- _Work to be completed_
Each record should appear again in the response exactly as it does in the original.

------------------------------------

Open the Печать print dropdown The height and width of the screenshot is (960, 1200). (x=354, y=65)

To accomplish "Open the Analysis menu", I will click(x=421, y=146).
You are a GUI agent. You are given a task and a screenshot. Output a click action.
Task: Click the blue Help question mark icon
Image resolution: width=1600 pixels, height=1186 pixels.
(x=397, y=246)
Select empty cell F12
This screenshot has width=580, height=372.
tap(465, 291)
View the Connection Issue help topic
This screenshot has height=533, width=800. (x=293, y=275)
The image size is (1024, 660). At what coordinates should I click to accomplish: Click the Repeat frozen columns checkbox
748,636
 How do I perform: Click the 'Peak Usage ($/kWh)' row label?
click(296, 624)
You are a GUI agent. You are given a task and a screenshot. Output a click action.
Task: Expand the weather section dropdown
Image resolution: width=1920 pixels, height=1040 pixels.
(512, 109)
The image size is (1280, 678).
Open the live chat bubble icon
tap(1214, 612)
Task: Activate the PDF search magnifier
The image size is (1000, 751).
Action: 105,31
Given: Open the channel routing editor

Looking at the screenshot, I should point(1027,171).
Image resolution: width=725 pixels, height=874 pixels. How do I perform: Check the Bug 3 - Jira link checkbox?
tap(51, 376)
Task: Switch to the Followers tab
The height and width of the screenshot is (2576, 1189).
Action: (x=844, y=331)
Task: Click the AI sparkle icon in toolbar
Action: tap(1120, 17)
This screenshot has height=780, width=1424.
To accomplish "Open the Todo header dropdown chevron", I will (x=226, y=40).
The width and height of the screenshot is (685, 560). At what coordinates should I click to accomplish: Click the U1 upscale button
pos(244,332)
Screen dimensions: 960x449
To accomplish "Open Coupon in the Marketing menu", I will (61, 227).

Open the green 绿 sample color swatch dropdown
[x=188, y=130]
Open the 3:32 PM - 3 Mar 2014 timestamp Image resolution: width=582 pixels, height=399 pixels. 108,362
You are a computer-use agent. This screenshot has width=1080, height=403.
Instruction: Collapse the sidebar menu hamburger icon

------------------------------------

- _Completed task_
Open the Печать print dropdown The height and width of the screenshot is (960, 1200). (x=354, y=65)

To accomplish "Open the Analysis menu", I will click(x=421, y=146).
You are a GUI agent. You are given a task and a screenshot. Output a click action.
Task: Click the blue Help question mark icon
Image resolution: width=1600 pixels, height=1186 pixels.
(x=397, y=246)
Select empty cell F12
This screenshot has width=580, height=372.
tap(465, 291)
View the Connection Issue help topic
This screenshot has height=533, width=800. (x=293, y=275)
The image size is (1024, 660). At what coordinates should I click to accomplish: Click the Repeat frozen columns checkbox
748,636
 How do I perform: Click the 'Peak Usage ($/kWh)' row label?
click(296, 624)
You are a GUI agent. You are given a task and a screenshot. Output a click action.
Task: Expand the weather section dropdown
Image resolution: width=1920 pixels, height=1040 pixels.
(512, 109)
The image size is (1280, 678).
Open the live chat bubble icon
tap(1214, 612)
Task: Activate the PDF search magnifier
The image size is (1000, 751).
Action: 105,31
Given: Open the channel routing editor

Looking at the screenshot, I should point(1027,171).
Image resolution: width=725 pixels, height=874 pixels. How do I perform: Check the Bug 3 - Jira link checkbox?
tap(51, 376)
Task: Switch to the Followers tab
The height and width of the screenshot is (2576, 1189).
Action: (x=844, y=331)
Task: Click the AI sparkle icon in toolbar
Action: tap(1120, 17)
This screenshot has height=780, width=1424.
To accomplish "Open the Todo header dropdown chevron", I will (x=226, y=40).
The width and height of the screenshot is (685, 560). At what coordinates should I click to accomplish: Click the U1 upscale button
pos(244,332)
Screen dimensions: 960x449
To accomplish "Open Coupon in the Marketing menu", I will (61, 227).

Open the green 绿 sample color swatch dropdown
[x=188, y=130]
Open the 3:32 PM - 3 Mar 2014 timestamp Image resolution: width=582 pixels, height=399 pixels. 108,362
You are a computer-use agent. This screenshot has width=1080, height=403.
Instruction: Collapse the sidebar menu hamburger icon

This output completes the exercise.